You became successful somewhat late in life, The Office arriving onto our screens when you were 37. Were you a hugely frustrated wannabe comedian before that?
Not really, no. I was just living my life. When I was five, I wanted to run the local sweetshop, then I wanted to be a marine biologist. I studied philosophy at university, then I became an entertainments officer at a university, then I started working for a radio station. And then, all of a sudden, I was on television. Three years later, I won a BAFTA for The Office. I asked my girlfriend, Jane, afterwards, “Why didn’t I do this before?” And she said, “Because you wouldn’t have been any good.” And she was right. I lived my life, I observed it, then I wrote about it as honestly as I could.
Comedians have demons—that’s the rule. You seem to conceal yours better than most.
I don’t think I have any, not really. There are things I can’t get out of my head, of course—like animal cruelty. I have an image in my head right now of an ill-treated elephant that I saw a few days ago. The feeling I have is of wanting to kill someone, or else cry my eyes out. I cannot stand any kind of cruelty. Otherwise? Well, if I find a lump, it’s terminal cancer. That’s always the first thing I think: “I’m going to die!” But I don’t really have bad thoughts or suffer from depression. I think I’m pretty happy. I have fun. You know, my working day is from 11 a.m. to 4 p.m., between baths. I’m in front of the fire with my cat on my lap and a glass of wine by six o’clock. What do I have to complain about?
For someone with such a high profile, you don’t appear particularly vain. The personal trainer didn’t last long, did he?
That had nothing to do with Hollywood’s influence, actually. I started making an effort after one Christmas. I was 48, and had eaten 11 sausages. I thought I was going to have a heart attack, so I decided I had to do something. I didn’t want diabetes, and I didn’t want to die of a heart attack like my uncle or granddad. So I worked out and lost weight. I’ve put a little back on now, but that’s fine. I would never lose weight, or put on weight, for a film role. Partly out of principle, but frankly I can’t be bothered. I’m not Daniel Day-Lewis, am I? My laziness has often been mistaken for integrity.
Have you had any work done?
[Laughs] Somebody said to me on Twitter recently: “You’re worth £80 million, and you haven’t had your teeth fixed.” I said: “When you are this rich, your butler chews your food for you.”
You’re about to resurrect David Brent in a new movie. You must be feeling the weight of expectation.

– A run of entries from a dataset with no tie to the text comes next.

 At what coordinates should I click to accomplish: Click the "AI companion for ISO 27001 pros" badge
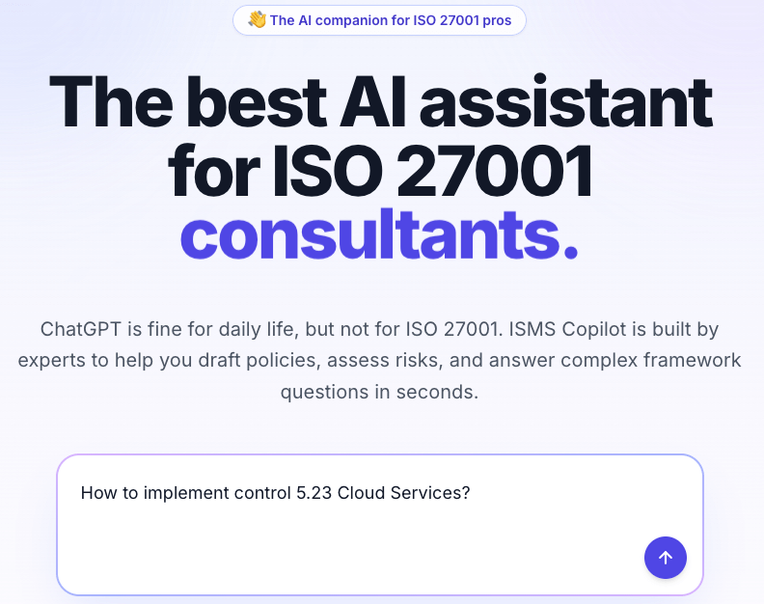(x=379, y=20)
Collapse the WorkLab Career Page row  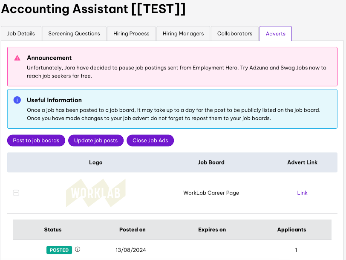pos(16,193)
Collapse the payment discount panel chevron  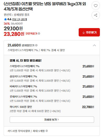(x=94, y=45)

No, because I really don’t care. Who’s going to judge me? The whole world? So what! They can’t affect me. Look, the more famous you get, the more people hate you, and the more people love you. Either way, you can’t let
it affect you. Too many people are affected by what people think. Imagine if Churchill were around today, running England, and somebody tweeted him: “Oh, I wouldn’t take on Hitler if I were you—just leave it.” Would he? For better or worse, you’ve got to follow your own instinct. I’m not doing stunts over Niagara Falls; I can’t get killed. All I’m doing is making a film. And if a few people don’t like it, so what?
Does anybody vet your work before you unleash it to the public?
Sometimes I will show my girlfriend what I’ve written. I’ll ask, “What do you think of this?” If she says, “Oh Jesus, please don’t say that in public,” then I know it’s good.